Le Réseau d’initiative de Journalistes (RIJ) a procédé vendredi 9 août 2019 au lancement de la 3e édition du prix PaxSahel pour le journalisme sensible aux conflits (JSC). Destiné aux journalistes de du Burkina Faso, du Mali et du Niger, ce prix vise à faire la promotion d’un journalisme de qualité dans le traitement de l’information liée aux conflits.

Peuvent prendre part à cette compétition les journalistes du Burkina, du Mali et du Niger. Les catégories concernées sont la radio, la télévision y compris le Mojo (le journalisme mobile) et la presse écrite. Les œuvres doivent avoir été produites, publiées ou diffusées entre le 1er décembre 2018 et le 31 octobre 2019. Les journalistes intéressés peuvent postuler ce concours au plus tard le 31 octobre 2019 et il est autorisé une œuvre par personne.

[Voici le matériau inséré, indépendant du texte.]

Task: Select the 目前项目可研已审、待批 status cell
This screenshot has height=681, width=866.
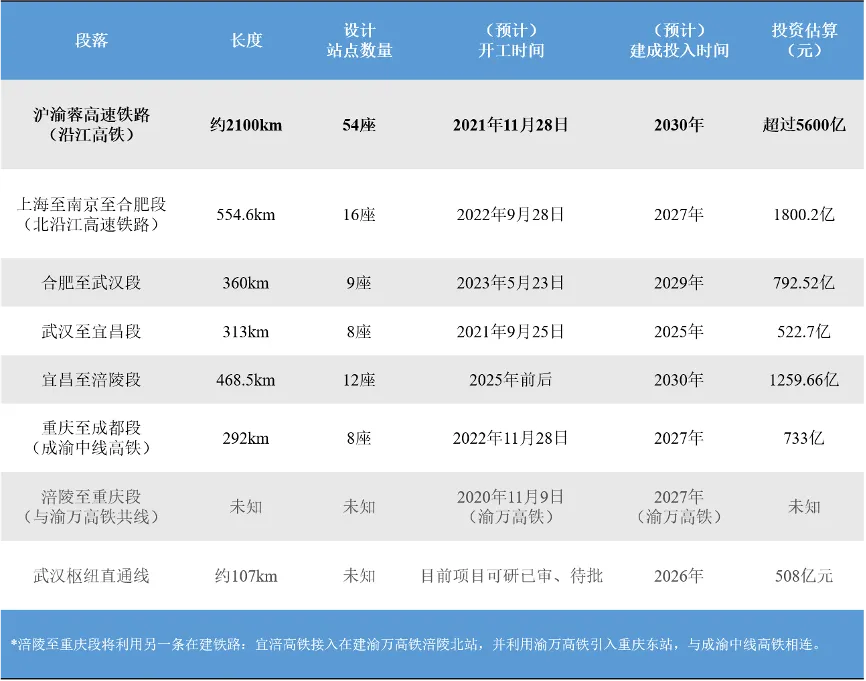Action: [x=510, y=576]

Outre ces critères, le candidat doit aussi respecter le format des œuvres. « Pour les productions audiovisuelles, les œuvres doivent avoir une durée minimal de 6 minutes et maximum de 26 minutes. Il y a une fiche de candidature qu’il faut remplir, la fiche est à télécharger en ligne sur le site du RIJ, et il faut déposer une copie physique de l’œuvre, il faut respecter les règles du journalisme sensible au conflit », a indiqué Romaine Zidouemba, coordonnatrice du Réseau d’Initiatives de Journalistes. Le meilleur de chaque catégorie repartira avec la somme de 500 000f Cfa et du matériel de production.

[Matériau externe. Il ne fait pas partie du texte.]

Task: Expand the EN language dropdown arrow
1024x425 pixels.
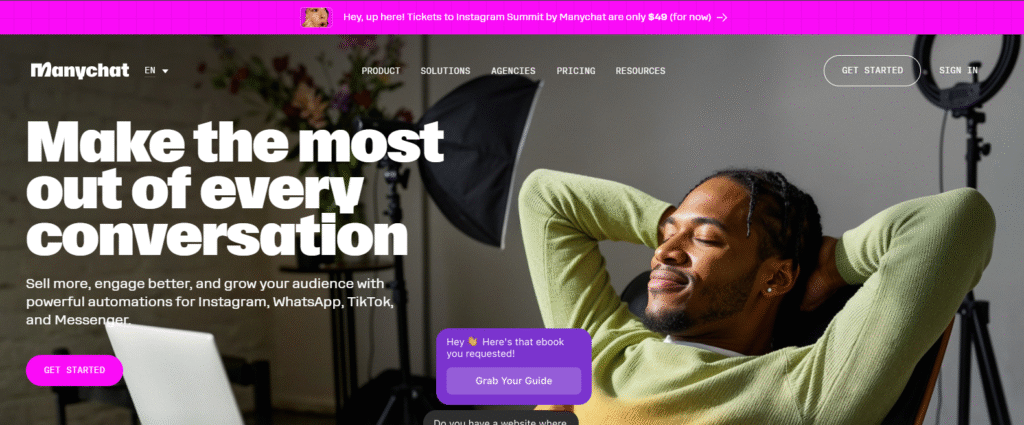Action: 165,71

L’innovation majeure cette année est la catégorisation des prix à décerner contrairement aux années antérieures. « Les éditions précédentes nous avons opté de donner trois prix toutes catégories confondues. Cette année nous avons décidé d’innover, donc nous allons récompenser un lauréat par catégorie, audio, vidéo et presse écrite », a précisé coordonnatrice du RIJ.

Comme les années antérieures, les langues nationales ne sont pas concernées. « Rien qu’au Burkina on a une soixantaine de langues et le prix est ouvert aux journalistes du Niger et du Mali. Dans ces pays également il y a différentes langues qui sont parlées. Si nous ouvrons le concours ou productions dans ces langues, nous allons être obligés de réunir un jury international qui devra bien contenir au moins une soixantaine de personnes pour pouvoir analyser ces différentes langues. C’est face à cette difficulté que nous avons opté pour le français », explique Romaine Zidouemba. Toutefois, les journalistes en langues nationales peuvent soumettre leurs œuvres audiovisuelles à condition de les faire doubler.

Ce prix rentre dans le cadre de la mise en œuvre du projet « Appui aux médias pour la prévention et la gestion des conflits au Burkina Faso » piloté par le RIJ, le Réseau d’Initiatives de Journalistes.